We are anxiously awaiting the newest additions at Tower Ranch. According to the x-ray 8 Maremma puppies are due any minute…
Part of a Livestock Guardians job is to keep their charges where they are supposed to be. They don’t herd the animals, I can’t ask them to move the sheep from point A to point B, but they will block the gates or any other escape routes with their bodies to keep the sheep from going outside of their designated area. Of course, this means that Al will also block Mia, even if she’s attached to me via a leash, so she can’t leave the pasture either. So in order to take her to the vet I have to pull the car into the pasture, load her up, and he will then let the car leave because the car doesn’t belong there anyway. (Silly but true)
The sheep know that food comes in the little blue car so they sorta stalk me as I’m pulling in. This kind of attention can be a little creepy sometimes, I start to feel like they are using their “cute” to lull me into a false sense of safety so they can mob me when I least expect it.
I’m sure they are harmless enough, or so it would seem, but I am ever vigilant.
Mia’s gets her own space inside the barn, no chickens, sheep, or even Al, can get into her “den”. She’s about as friendly as an angry bear to any 4 legged visitors, so for their safety we keep them away.
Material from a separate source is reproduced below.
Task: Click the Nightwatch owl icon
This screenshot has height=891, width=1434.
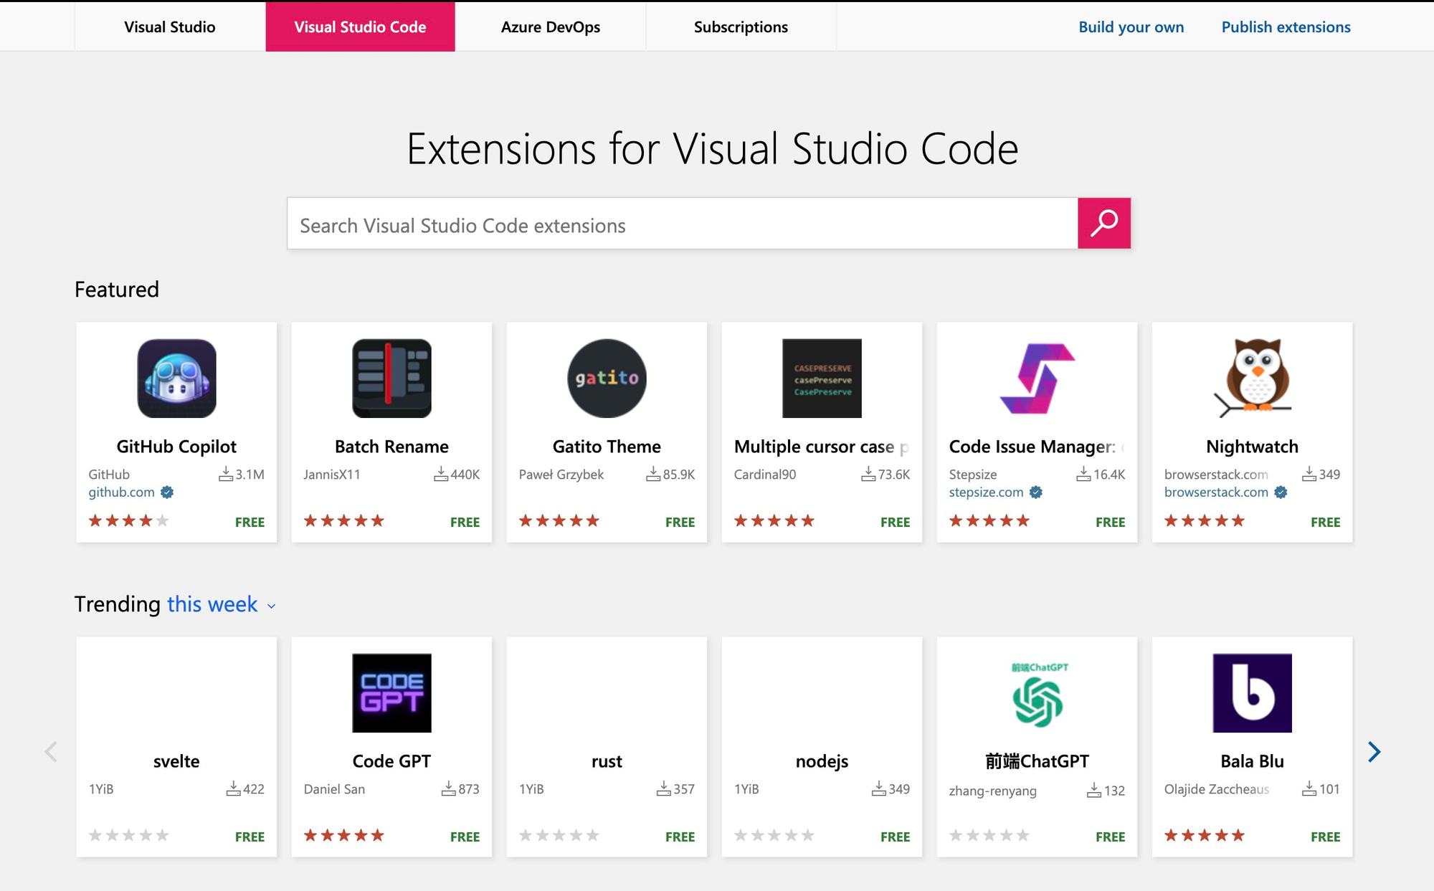Action: point(1252,379)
She has attacked Al just for being in the doorway of the barn but luckily poor Al has learned to take it all in stride and prefers to retreat rather than fight back.
Al will be a team of one for a few weeks until Mia lets the puppies out into general population. She can be very fierce and Al is smart enough to keep his distance from the pups until she gives her consent. After that it’s game on! He loves to play with the little ones and is a great teacher.
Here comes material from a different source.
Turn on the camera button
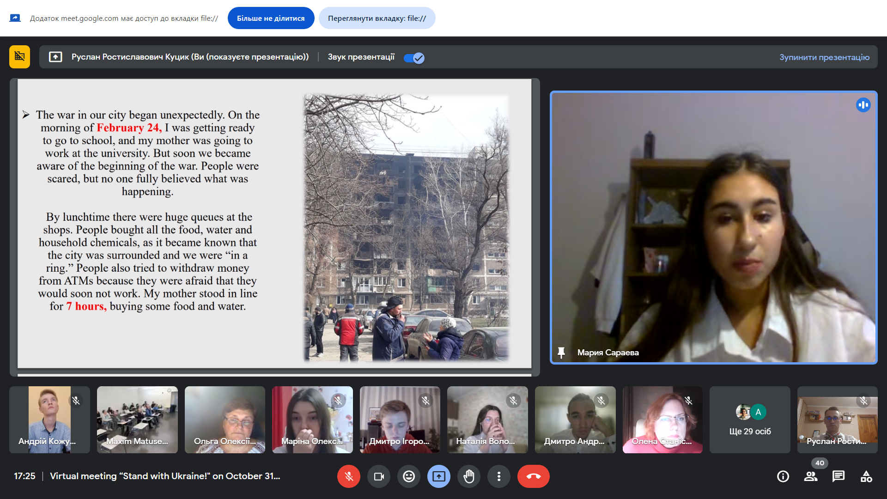pyautogui.click(x=379, y=476)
Mia is carrying her load with all the grace and dignity that befits her Princess status. But when she lets it all hang out you can really see just how big she is getting. She sits with her legs spread and lets her belly sag onto the floor.
Although not in labor yet, the heat of the day was too much so Mia was staying on the cold cement floor. She didn’t even want to get up to go outside.
If you can’t beat ’em, join ’em. I got down on Mia’s level to give her some attention. She always likes to be touched, but this week she really just wants someone to be with her 24/7.
Mia doesn’t like to be alone and I don’t like to miss out on new babies so I generally live in the barn until babies are nursing on their own. Sleeping on the cold cement floor, or spending 12 hours or more in a camp chair, can leave my back a little bent and broken. Hubby found me a new chair and delivered it to the barn with a full cooler to help me be comfortable through the night watch.
We took a stroll this morning so Mia could do her business and stretch her legs. She looked so content to watch her sheep for a few minutes. Her big belly prevented her from laying down so it was a quick break and then back in to her den.
Mia is usually an athletic- high energy dog who’s motto is “why walk when you can run!” So it seems extra strange to see her walking gingerly under the weight of her extra heavy load. But don’t let the pictures fool you, moments before this shot she was all business. Al saw something and alarm barked so Mia took off like a shot to back him up. It turned out to be nothing so she left him to it and headed in to the barn.
My guess is active labor will start later today or sometime tomorrow. Hopefully she won’t test my patience (or lack thereof) like the sheep did.